We show the density plots of these raw exposure levels:

ggplot(
  data = analysisData_df %>%
    select(Cadmium:Manganese) %>%
    pivot_longer(
      cols = everything(), names_to = "Metal", values_to = "Value"
    )
) + 
  aes(x = Value, fill = Metal) + 
  theme_minimal() + 
  theme(legend.position = "none") + 
  labs(
    title = "Histogram with Density Plot for Metals", 
    x = "Concentration", 
    y = "Density"
  ) +
  geom_histogram(
    aes(y = ..density..), bins = 30, alpha = 0.5, position = "identity"
  ) + 
  geom_density(aes(color = Metal), linewidth = 1) + 
  facet_wrap(~Metal, scales = "free")

Figure 1: Histogram with Density Plot for Metals

These exposure profiles are not Normally distributed, as we see in Figure 1. Visualization of the marginal distributions of these metal concentrations using histograms and kernel density plots revealed marked right-skewness across all analytes, suggesting the need for distribution-sensitive modeling approaches.

Parameter Estimation

To capture the empirical distributional features of the observed data, we implemented the calculate_stats_gamma() function to estimate parameters for Gamma distributions within male and female subgroups. This method-of-moments approach yielded group-specific descriptors, including sample sizes, means, Gamma shape and rate parameters, and Spearman correlation matrices among the metals. These parameters served as foundational elements for generating realistic synthetic data that preserve sex-specific distribution and correlation structures of the environmental exposures.

Given the skewness present in the metals data, the Multivariate Gamma distribution is a better fit if we plan to use parametric bootstrap techniques downstream in the analysis. The calculate_stats_gamma() function allows us to calculate group-specific estimators using the group_col argument (in our case, for Males and Females), and it has options with the using argument to estimate parameters via Method of Moments ("MoM") and generalized Maximum Likelihood Estimation ("gMLE")(Weiss and Wolfowitz 1966; El Adlouni et al. 2007). For this example, we calculate the Method of Moments parameter estimates of this estimated distribution via "MoM".

param_list <- calculate_stats_gamma(
  data_df = analysisData_df, 
  group_col = "Sex", 
  using = "MoM"
)

# Examine list contents
str(
  param_list,
  max.level = 2,
  give.attr = FALSE
)
List of 2
 $ Female:List of 5
  ..$ sampSize    : int 242
  ..$ mean_vec    : Named num [1:6] 101.893 0.554 0.701 24.566 10.439 ...
  ..$ sampCorr_mat: num [1:6, 1:6] 1 -0.0942 -0.0625 -0.114 -0.019 ...
  ..$ shape_num   : Named num [1:6] 44.706 0.343 0.242 0.897 1.033 ...
  ..$ rate_num    : Named num [1:6] 0.4388 0.6185 0.3444 0.0365 0.0989 ...
 $ Male  :List of 5
  ..$ sampSize    : int 186
  ..$ mean_vec    : Named num [1:6] 101.108 0.506 0.723 25.67 11.042 ...
  ..$ sampCorr_mat: num [1:6, 1:6] 1 -0.08159 -0.00122 -0.00365 0.16943 ...
  ..$ shape_num   : Named num [1:6] 46.1 0.757 0.282 0.174 0.544 ...
  ..$ rate_num    : Named num [1:6] 0.45595 1.49634 0.38964 0.00679 0.04928 ...

DATASET EXTRACT:

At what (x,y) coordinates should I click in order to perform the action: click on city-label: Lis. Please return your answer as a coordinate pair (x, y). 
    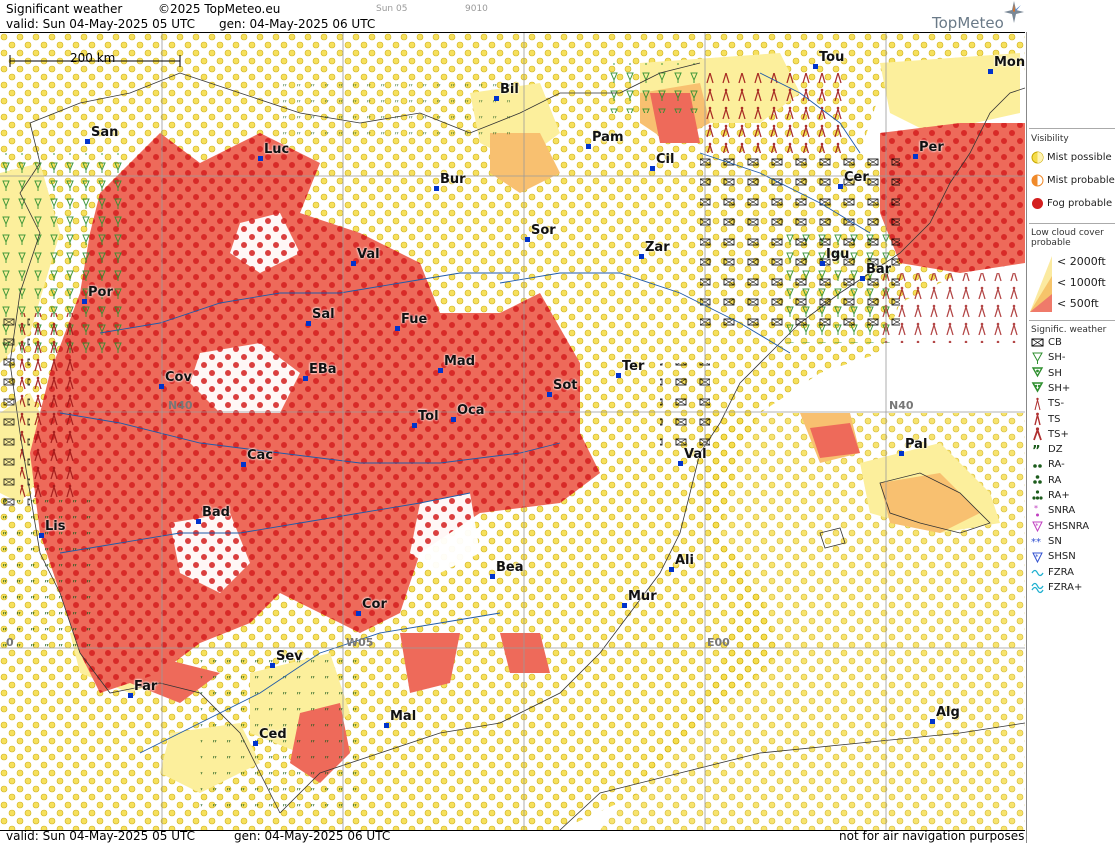
    Looking at the image, I should click on (56, 526).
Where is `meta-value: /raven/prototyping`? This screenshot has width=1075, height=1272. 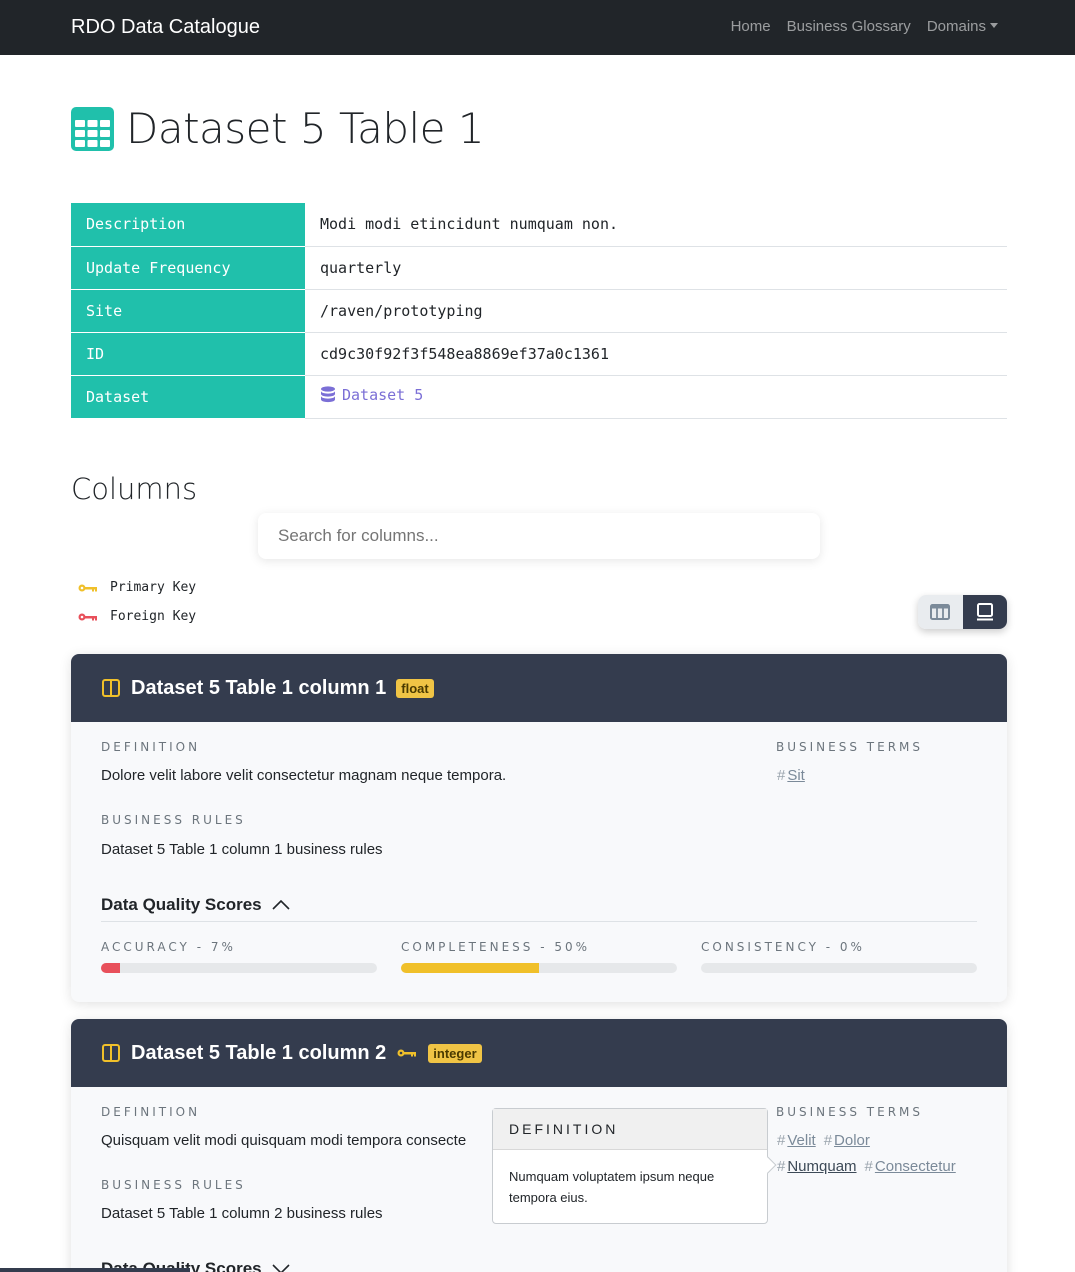 meta-value: /raven/prototyping is located at coordinates (656, 311).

DIRECTIONS:
a. Quote the metal exposure text, starting at "# Examine list" and ending at "0.897 1.033 ...".
b. According to the metal exposure text, which two estimation methods can the using argument of calculate_stats_gamma() select?
Work only from the metal exposure text and set the material aside.

EXERCISE SOLUTIONS:
a.
# Examine list contents
str(
  param_list,
  max.level = 2,
  give.attr = FALSE
)
List of 2
 $ Female:List of 5
  ..$ sampSize    : int 242
  ..$ mean_vec    : Named num [1:6] 101.893 0.554 0.701 24.566 10.439 ...
  ..$ sampCorr_mat: num [1:6, 1:6] 1 -0.0942 -0.0625 -0.114 -0.019 ...
  ..$ shape_num   : Named num [1:6] 44.706 0.343 0.242 0.897 1.033 ...

b. Method of Moments ("MoM") and generalized Maximum Likelihood Estimation ("gMLE").